Veränderungen seit 1999
Richtungsweisend waren die Urteile aus Hamburg 2012 (Az. 311 S. 92/10) und Frankfurt am Main 2013 (Az. 2-09 S.71/13). In Hamburg gab der Richter einem Mieter, der aufgrund dauerhafter Rauchbelästigungen auf dem Nachbarbalkon auf Mietminderung geklagt hatte, recht, während der Frankfurter Richter einem Raucher sogar das Rauchen auf dem eigenen Balkon untersagte, da dieser die Möglichkeit habe, auf einem zweiten Balkon auszuweichen und dort zu rauchen, wo er aufgrund der größeren räumlichen Distanz den Kläger weniger störe.

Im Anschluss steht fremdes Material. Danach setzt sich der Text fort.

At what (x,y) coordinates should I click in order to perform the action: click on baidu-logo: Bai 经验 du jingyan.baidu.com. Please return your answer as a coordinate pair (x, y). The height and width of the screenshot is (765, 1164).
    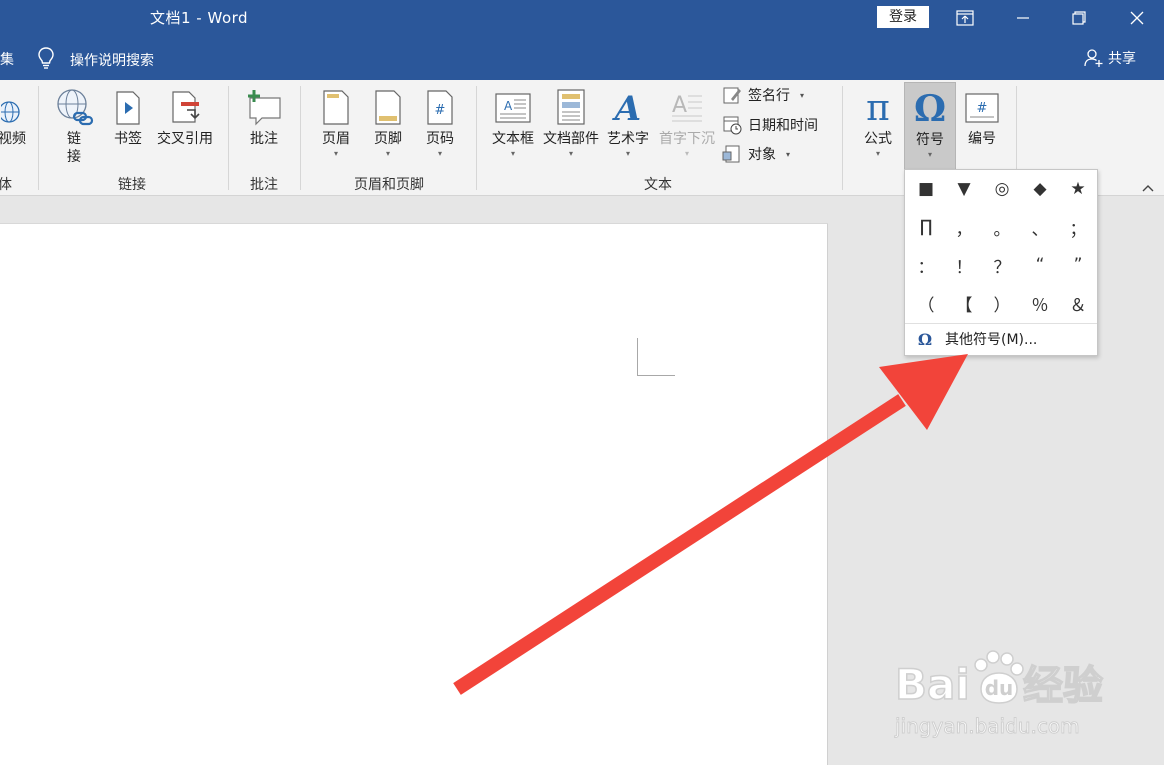
    Looking at the image, I should click on (999, 694). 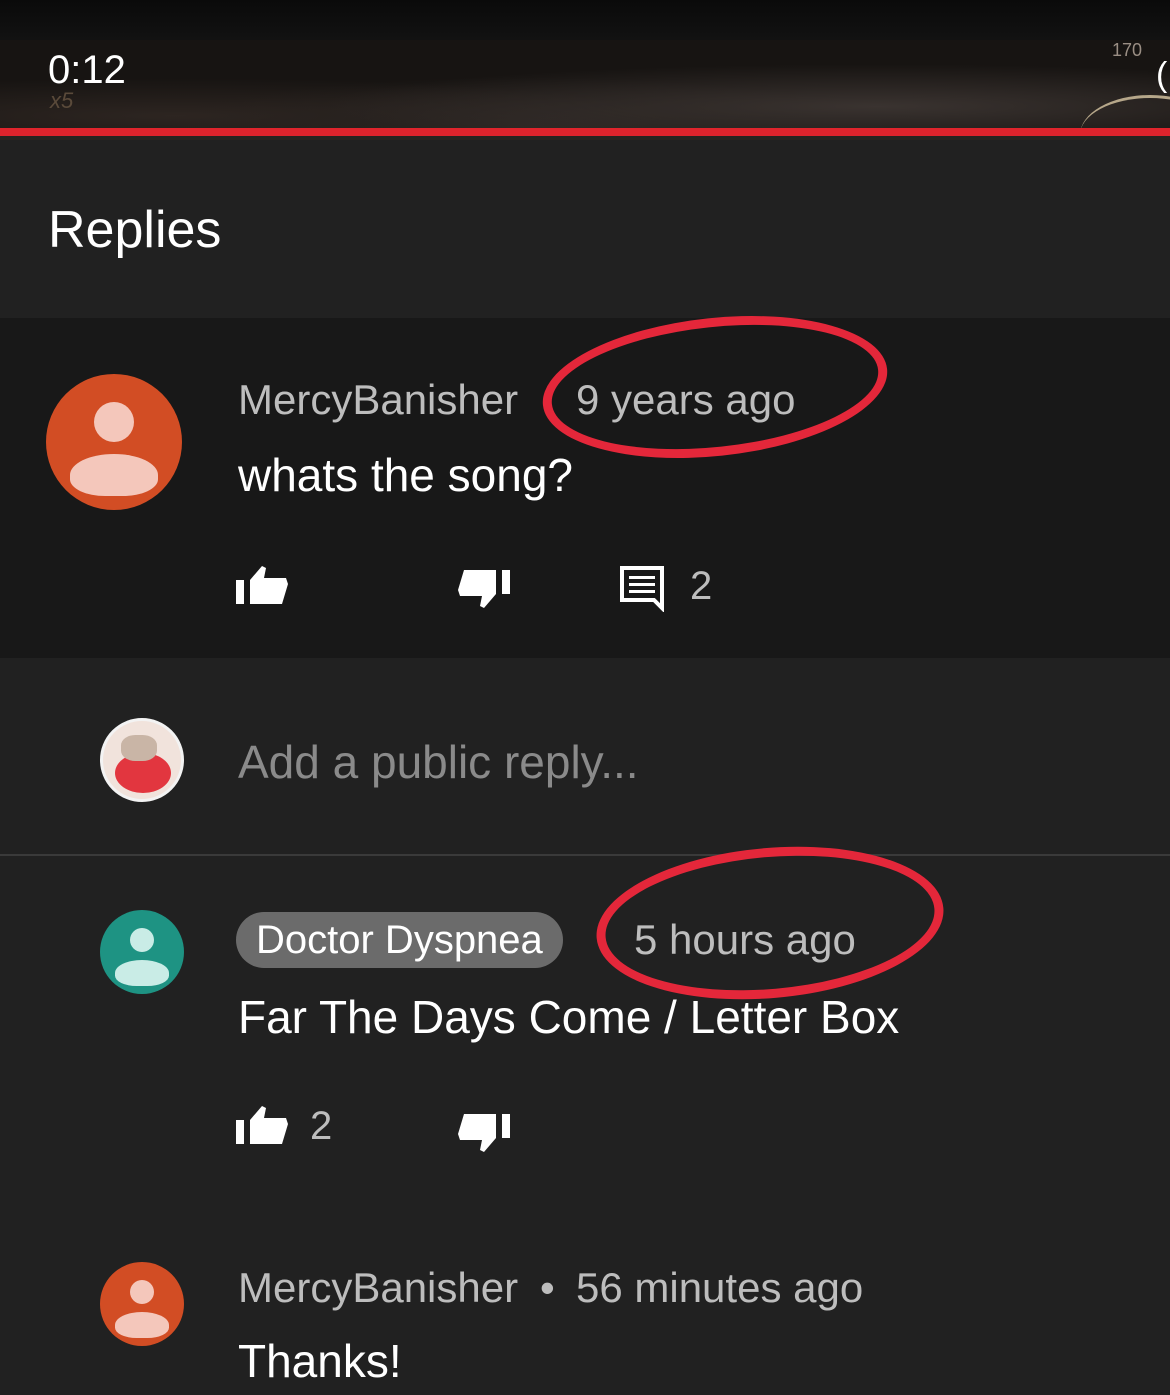 I want to click on comment-text: Far The Days Come / Letter Box, so click(x=569, y=1017).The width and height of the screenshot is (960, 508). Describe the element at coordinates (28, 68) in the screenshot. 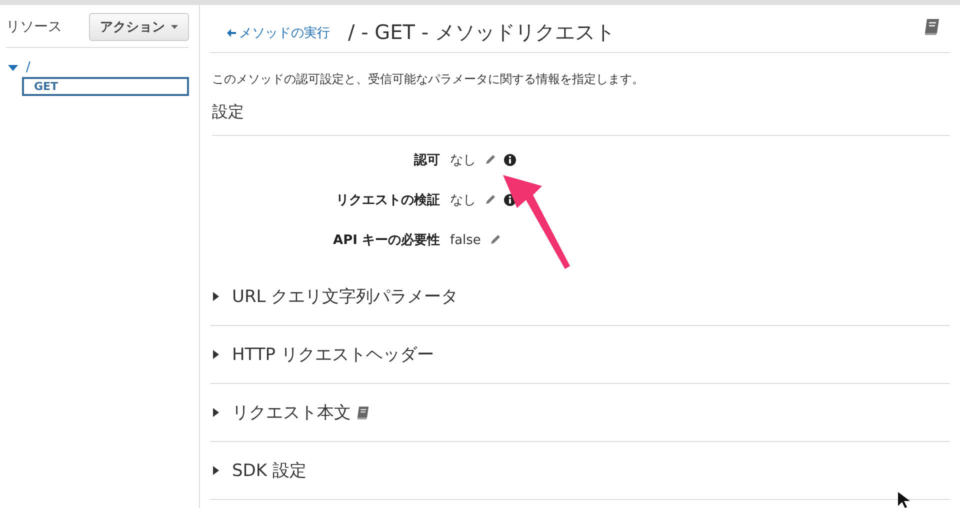

I see `tree-item: /` at that location.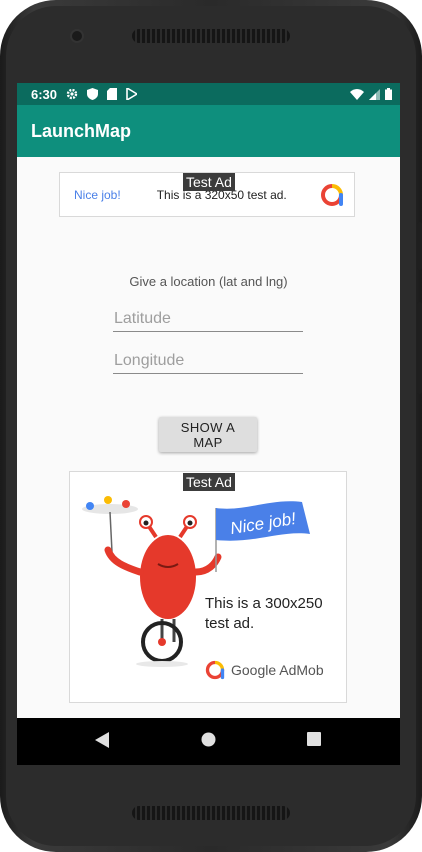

Der Vorsitzende des Mietervereins zu Hamburg, Ralf Bosse, fasst diese Entwicklung zusammen: „Rauchen als Ausdruck der eigenen Persönlichkeit ist gesellschaftlich immer weniger akzeptiert. Deshalb ist auch künftig eher damit zu rechnen, dass die Gerichte strenger werden.“
Das Urteil des Bundesgerichtshofes
Die beschriebenen Veränderungen deuten an, dass das Recht der Nichtraucher auf Entfaltung ihrer Persönlichkeit vor Gericht künftig stärker gewichtet wird als das Recht auf Entfaltung der Persönlichkeit der Raucher. Insofern war der Entscheid des Bundesgerichtshofes 2015 keine Überraschung. In einem Grundsatzurteil (BGH V ZR 110/14), das bis heute in ähnlichen Rechtskonflikten maßgebend ist, kam dieses zu dem Schluss, dass in solchen Fällen ein Kompromiss herbeizuführen sei.
Beschweren sich Nichtraucher begründet über eine von einem rauchenden Nachbarn verursachte „wesentliche Beeinträchtigung“, könne der Raucher künftig dazu verpflichtet werden, verbindliche Zeiten einzuhalten, in denen ihm das Rauchen auf seinem Balkon verwehrt wird. Damit soll es dem Nichtraucher ermöglicht werden, seinen Balkon in bestimmten Zeiträumen zu betreten und dort sicher vor dem Rauch des Nachbarn zu sein.
Der Bundesdirektor des Deutschen Mieterbundes (DMB), Lukas Siebenkotten, kommentierte: „Rauchen auf dem Balkon ist nicht länger uneingeschränkt erlaubt. Mieter, die sich durch einen auf dem Balkon rauchenden Nachbarn gestört fühlen, können für konkrete Zeitabschnitte einen Rauchstopp fordern, haben Anspruch auf rauchfreie Zeiten“.
So vermeiden Raucher einen Rechtsstreit
Für das Rauchen auf der Terrasse ist mit einem ähnlichen Urteil zu rechnen, weil beide Fälle miteinander vergleichbar und im Kern sogar das Gleiche sind. Um für beide Seiten belastende Konflikte vor Gericht zu meiden, empfiehlt es sich, zunächst das persönliche Gespräch zu suchen. Vielleicht findet sich ja hier eine für beide Seiten akzeptable Lösung.